======== Document passage

Add parsing for non 1-minute data to UO SRML parser (#711)

lboeman · wholmgren · commit 8fe314c8711d · 2019-05-08T09:22:00.000-07:00
* parse 5minute, 15 minute and hourly srml data

* fix akward comment

* update note about index shift, update whatsnew

* add network decorator to new tests

* comment tweak

* fix tests for py27-min

* more readable interval_length expression

* comment date parsing logic

* more clarification of shifting logic
diff --git a/docs/sphinx/source/whatsnew/v0.6.2.rst b/docs/sphinx/source/whatsnew/v0.6.2.rst
@@ -53,6 +53,8 @@ Bug fixes
   :py:func:`~pvlib.irradiance.klucher` and
   :py:func:`~pvlib.pvsystem.calcparams_desoto`. (:issue:`698`)
 * Fix :py:class:`~pvlib.forecast.NDFD` model by updating variables.
+* Fix :py:func:`~pvlib.iotools.srml.format_index` to parse non
+  one-minute data correctly. (:issue:`709`)
 
 
 Testing
@@ -69,3 +71,4 @@ Contributors
 * Kevin Anderson (:ghuser:`kevinsa5`)
 * :ghuser:`bentomlinson`
 * Jonathan Gaffiot (:ghuser:`jgaffiot`)
+* Leland Boeman (:ghuser: `lboeman`)
diff --git a/pvlib/iotools/srml.py b/pvlib/iotools/srml.py
@@ -42,10 +42,11 @@ def read_srml(filename):
 
     Notes
     -----
-    The time index is shifted back one minute to account for 2400 hours,
-    and to avoid time parsing errors on leap years. The returned data
-    values should be understood to occur during the interval from the
-    time of the row until the time of the next row. This is consistent
+    The time index is shifted back by one interval to account for the
+    daily endtime of 2400, and to avoid time parsing errors on leap
+    years. The returned data values are labeled by the left endpoint of
+    interval, and should be understood to occur during the interval from
+    the time of the row until the time of the next row. This is consistent
     with pandas' default labeling behavior.
 
     See SRML's `Archival Files`_ page for more information.
@@ -134,11 +135,27 @@ def format_index(df):
     year = int(df.columns[1])
     df_doy = df[df.columns[0]]
     # Times are expressed as integers from 1-2400, we convert to 0-2359 by
-    # subracting one and then correcting the minutes at each former hour.
-    df_time = df[df.columns[1]] - 1
-    fifty_nines = df_time % 100 == 99
-    times = df_time.where(~fifty_nines, df_time - 40)

================

### Job 1
Write out the commit text word for word, from "df_doy = df[df.columns[0]]" to "each former hour.".
The commit and the records have no connection to each other.

======== Input data

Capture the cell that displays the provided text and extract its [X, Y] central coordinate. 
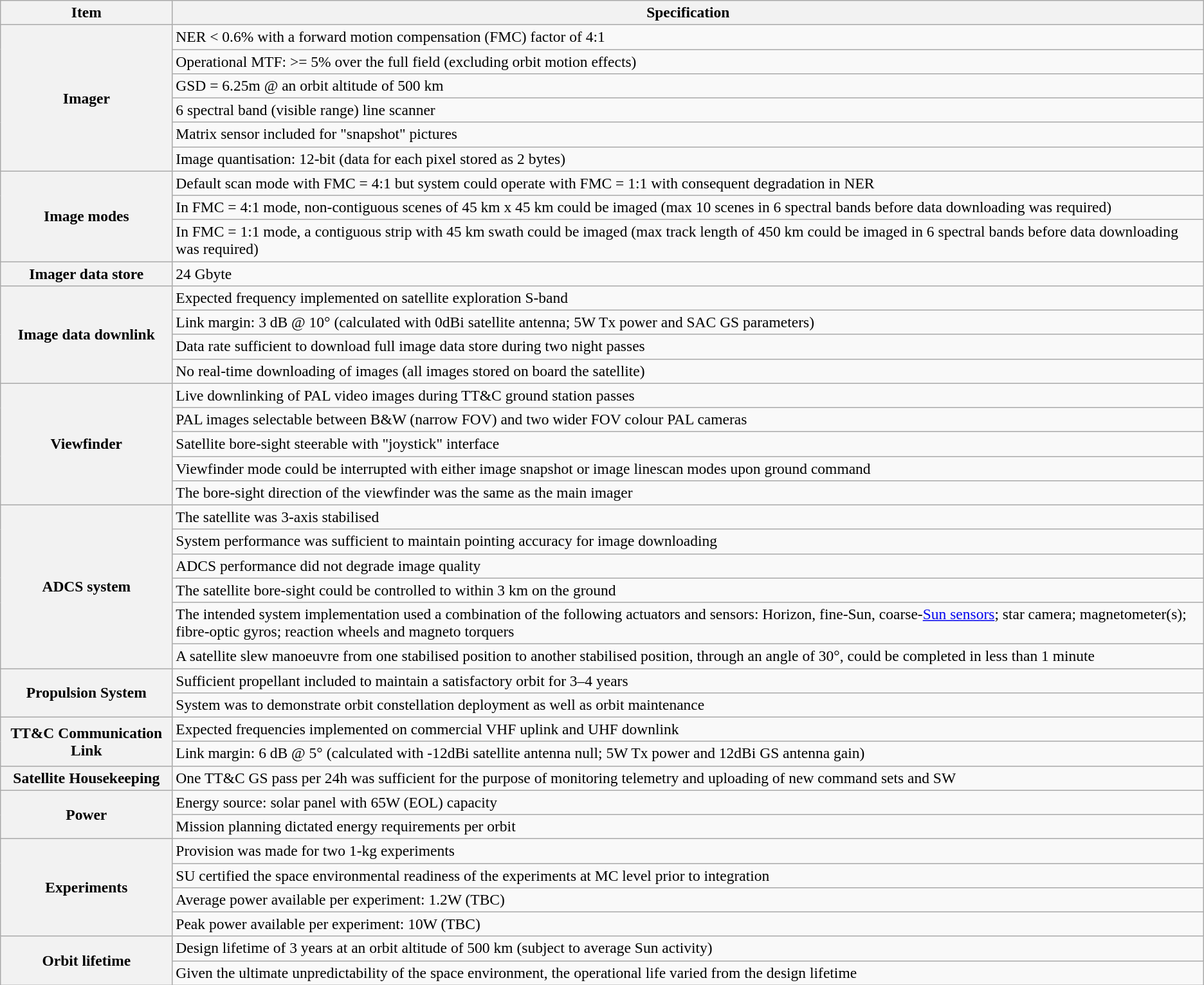
Power [86, 815]
Specification [688, 12]
Provision was made for two 1-kg experiments [688, 851]
Given the ultimate unpredictability of the space environment, the operational life varied from the design lifetime [688, 973]
Design lifetime of 3 years at an orbit altitude of 500 km (subject to average Sun activity) [688, 949]
The satellite bore-sight could be controlled to within 3 km on the ground [688, 590]
Viewfinder [86, 444]
Live downlinking of PAL video images during TT&C ground station passes [688, 396]
Operational MTF: >= 5% over the full field (excluding orbit motion effects) [688, 61]
No real-time downloading of images (all images stored on board the satellite) [688, 371]
Satellite Housekeeping [86, 778]
System performance was sufficient to maintain pointing accuracy for image downloading [688, 542]
Experiments [86, 888]
TT&C Communication Link [86, 742]
Default scan mode with FMC = 4:1 but system could operate with FMC = 1:1 with consequent degradation in NER [688, 183]
6 spectral band (visible range) line scanner [688, 110]
Item [86, 12]
NER < 0.6% with a forward motion compensation (FMC) factor of 4:1 [688, 37]
Orbit lifetime [86, 961]
Link margin: 3 dB @ 10° (calculated with 0dBi satellite antenna; 5W Tx power and SAC GS parameters) [688, 322]
Image modes [86, 216]
Data rate sufficient to download full image data store during two night passes [688, 347]
Average power available per experiment: 1.2W (TBC) [688, 900]
The bore-sight direction of the viewfinder was the same as the main imager [688, 493]
Satellite bore-sight steerable with "joystick" interface [688, 444]
ADCS system [86, 587]
Sufficient propellant included to maintain a satisfactory orbit for 3–4 years [688, 680]
The satellite was 3-axis stabilised [688, 517]
Link margin: 6 dB @ 5° (calculated with -12dBi satellite antenna null; 5W Tx power and 12dBi GS antenna gain) [688, 754]
Mission planning dictated energy requirements per orbit [688, 826]
PAL images selectable between B&W (narrow FOV) and two wider FOV colour PAL cameras [688, 419]
Propulsion System [86, 693]
Image data downlink [86, 334]
Imager [86, 98]
Expected frequencies implemented on commercial VHF uplink and UHF downlink [688, 729]
Matrix sensor included for "snapshot" pictures [688, 134]
Energy source: solar panel with 65W (EOL) capacity [688, 803]
Expected frequency implemented on satellite exploration S-band [688, 298]
In FMC = 4:1 mode, non-contiguous scenes of 45 km x 45 km could be imaged (max 10 scenes in 6 spectral bands before data downloading was required) [688, 207]
One TT&C GS pass per 24h was sufficient for the purpose of monitoring telemetry and uploading of new command sets and SW [688, 778]
Peak power available per experiment: 10W (TBC) [688, 924]
GSD = 6.25m @ an orbit altitude of 500 km [688, 86]
Imager data store [86, 273]
24 Gbyte [688, 273]
System was to demonstrate orbit constellation deployment as well as orbit maintenance [688, 705]
Image quantisation: 12-bit (data for each pixel stored as 2 bytes) [688, 159]
ADCS performance did not degrade image quality [688, 566]
SU certified the space environmental readiness of the experiments at MC level prior to integration [688, 875]
Viewfinder mode could be interrupted with either image snapshot or image linescan modes upon ground command [688, 468]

================

### Job 2
In the records, repeat word for word the lines from the line with "Power [86, 815]" to the line with "Link margin: 3", both included, and give nothing else.

### Written response 1
df_doy = df[df.columns[0]]
     # Times are expressed as integers from 1-2400, we convert to 0-2359 by
-    # subracting one and then correcting the minutes at each former hour.

### Written response 2
Power [86, 815]
Specification [688, 12]
Provision was made for two 1-kg experiments [688, 851]
Given the ultimate unpredictability of the space environment, the operational life varied from the design lifetime [688, 973]
Design lifetime of 3 years at an orbit altitude of 500 km (subject to average Sun activity) [688, 949]
The satellite bore-sight could be controlled to within 3 km on the ground [688, 590]
Viewfinder [86, 444]
Live downlinking of PAL video images during TT&C ground station passes [688, 396]
Operational MTF: >= 5% over the full field (excluding orbit motion effects) [688, 61]
No real-time downloading of images (all images stored on board the satellite) [688, 371]
Satellite Housekeeping [86, 778]
System performance was sufficient to maintain pointing accuracy for image downloading [688, 542]
Experiments [86, 888]
TT&C Communication Link [86, 742]
Default scan mode with FMC = 4:1 but system could operate with FMC = 1:1 with consequent degradation in NER [688, 183]
6 spectral band (visible range) line scanner [688, 110]
Item [86, 12]
NER < 0.6% with a forward motion compensation (FMC) factor of 4:1 [688, 37]
Orbit lifetime [86, 961]
Link margin: 3 dB @ 10° (calculated with 0dBi satellite antenna; 5W Tx power and SAC GS parameters) [688, 322]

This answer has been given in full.